Untersuchung gefordert
Ganz ähnlich verhält es sich mit dem Isopropanol, einer Alkoholart, die ein unverzichtbarer Ausgangsstoff bei der Herstellung des Nervenkampfstoffes Sarin ist. Im Juli 2013 unterstellte die EU auch Exporte von hochkonzentriertem Isopropanol nach Syrien einer Bewilligungspflicht. Die von Brenntag gelieferte Substanz wurde aber erst im August 2013, also nach Erlass der Bestimmungen, in Deutschland hergestellt. Auch hier könnte also ein Umgehungsgeschäft über die Schweiz vorliegen.
Zum letzten Mal hatte Syrien im Jahr 2005 Isopropanol in der Schweiz eingekauft, und zwar etwa vier Tonnen. Während es also offenbar rund neun Jahre lang kein Interesse gab, sich diese Alkoholart in der Schweiz zu beschaffen, gelangten die Syrer ausgerechnet nach Erlass der EU-Richtlinie im Sommer 2013 an eine deutsche Chemiefiliale im Nicht-EU-Land Schweiz, um sich mit den Dual-Use-Stoffen einzudecken.
Drei Nichtregierungsorganisationen, darunter die Genfer Trial International, fordern nun eine lückenlose Aufklärung der Ereignisse.

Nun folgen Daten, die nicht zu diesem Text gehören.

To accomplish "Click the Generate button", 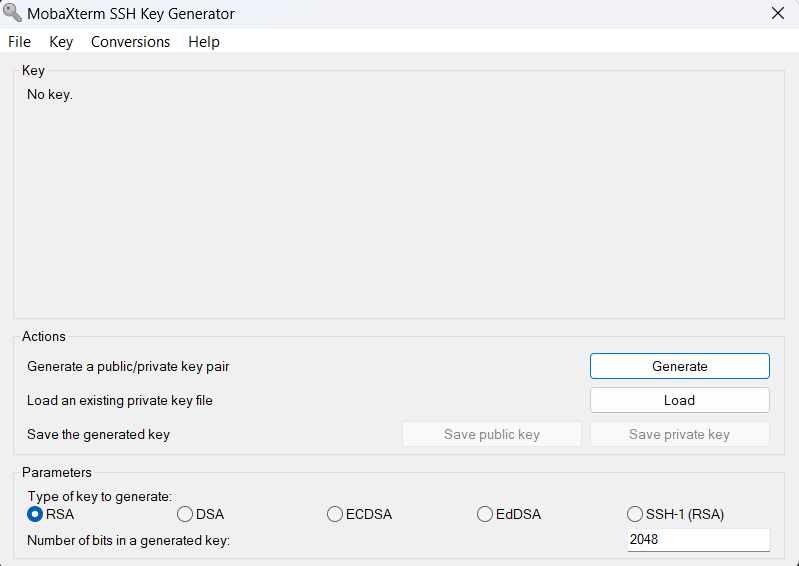I will [x=680, y=366].

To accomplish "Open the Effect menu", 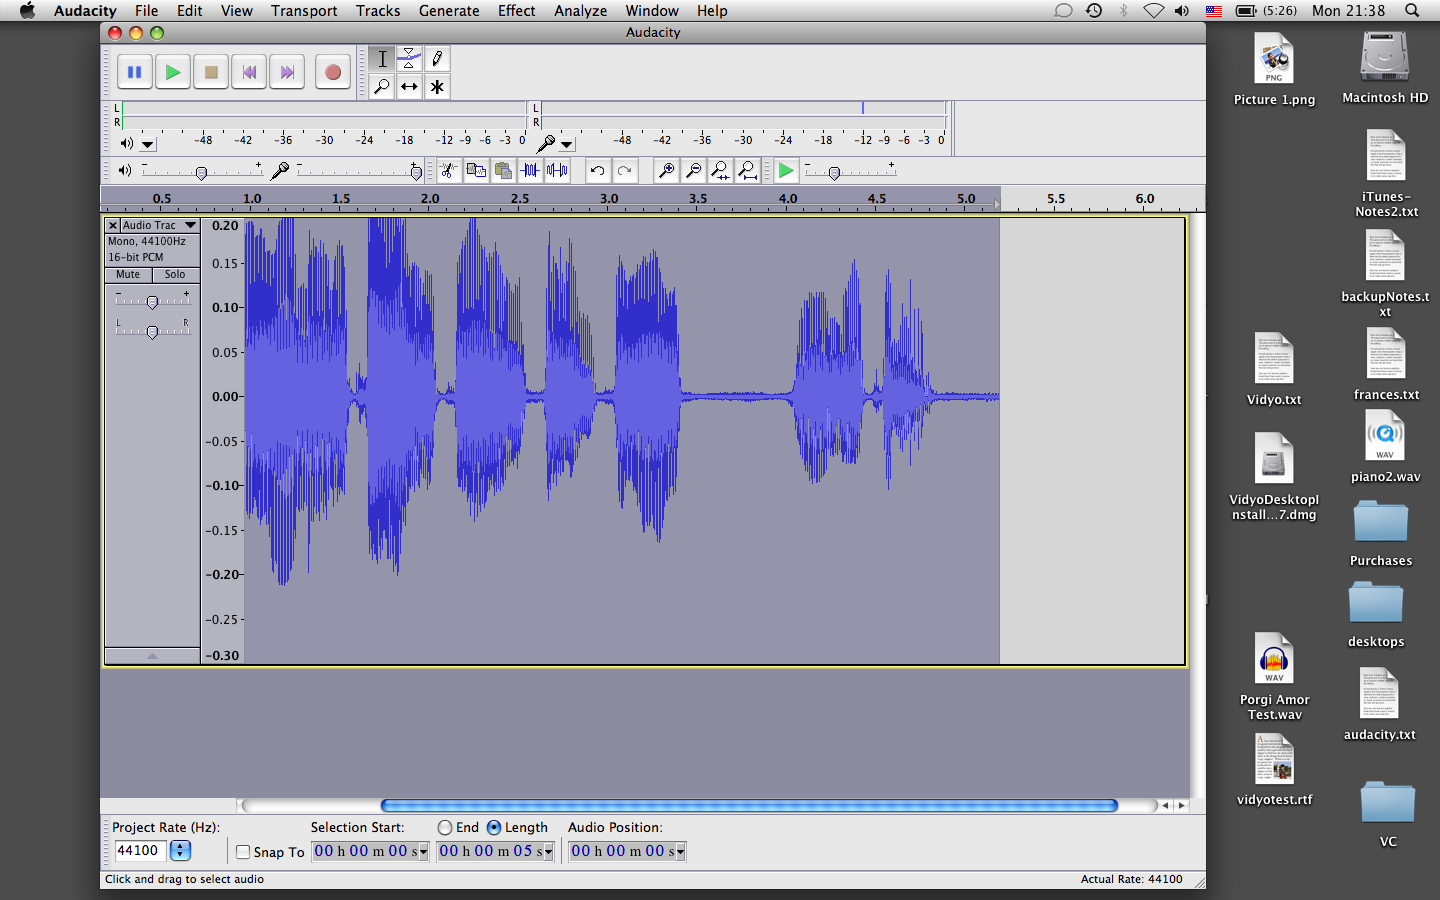I will (x=516, y=11).
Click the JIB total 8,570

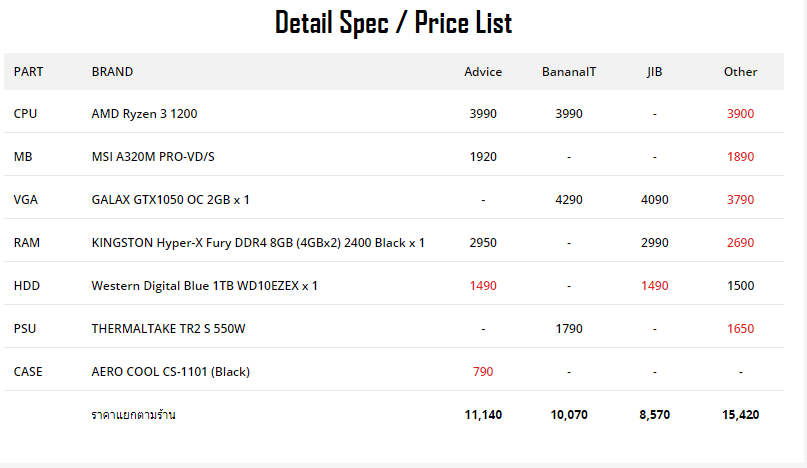(655, 414)
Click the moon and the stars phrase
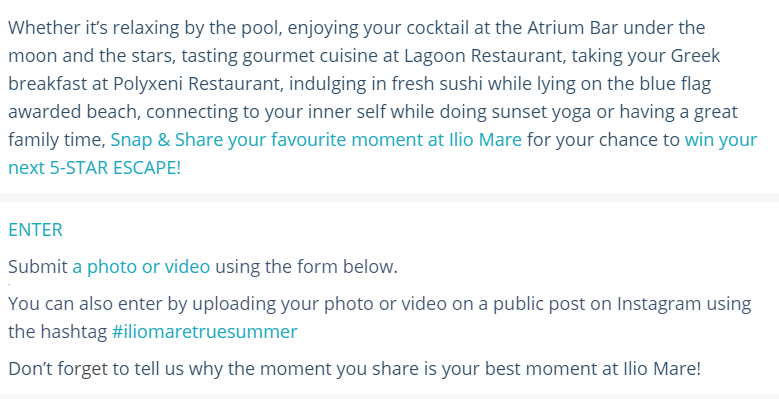 click(x=90, y=56)
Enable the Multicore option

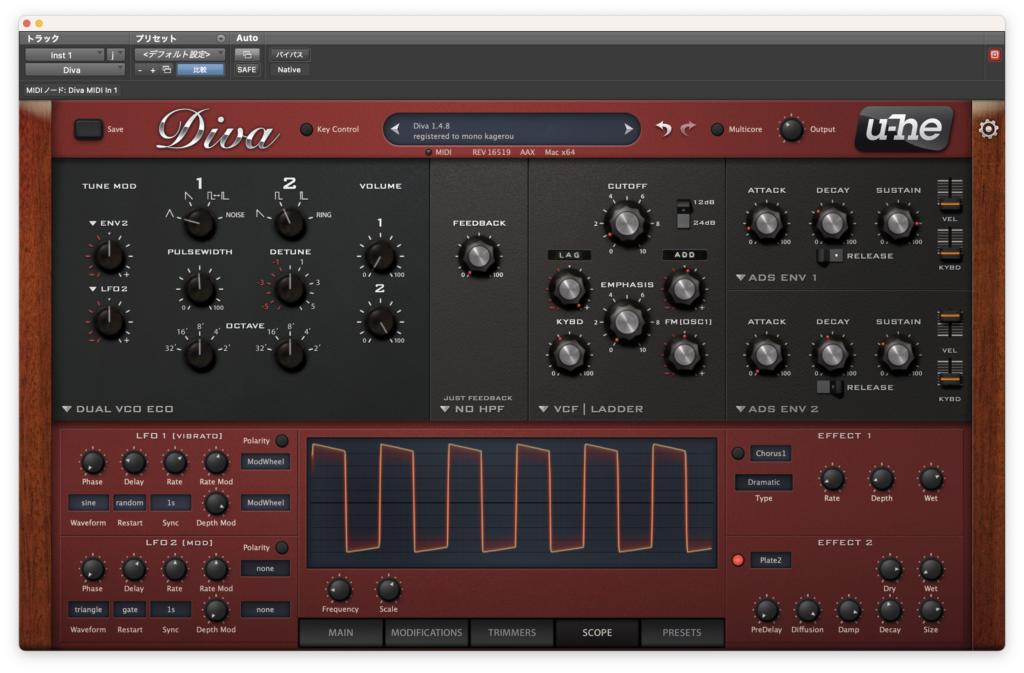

Hintergrund ist die kürzlich erfolgte Verurteilung von Firmen und Managern in Belgien. Diese hatten ab 2014 illegal Isopropanol nach Syrien geliefert.
–
Was ist Sarin?
Der noch von Nazideutschland entwickelte Kampfstoff ist eine klare und geruchlose Flüssigkeit. Der Körper kann Sarin als Dämpfe via Atemwege oder Augen aufnehmen oder flüssig durch die Haut. Sarin blockiert einen Teil des Nervensystems und führt damit zu einer Überstimulierung, man verkrampft sich – als würde man beim Autofahren den Fuss nicht mehr vom Gaspedal kriegen. Bei einer tödlichen Dosis kommt es am Ende zu Atemlähmung.
Isopropanol, das 2014 aus der Schweiz nach Syrien geliefert wurde, ist in hoch konzentrierter Form ein unverzichtbarer Ausgangsstoff von Sarin. Wird Isopropanol mit einer Substanz namens DF gemischt, entsteht der tödliche Nervenkampfstoff Sarin.
Im Syrienkrieg wurden nachweislich chemische Waffen eingesetzt. Die Organisation für das Verbot chemischer Waffen (OPCW) hat dem Assad-Regime Einsätze von Chlorgas und Sarin nachgewiesen. Auch der Islamische Staat hat laut OPCW mit Senfgas gefüllte Artilleriegranaten verschossen. (K.P.)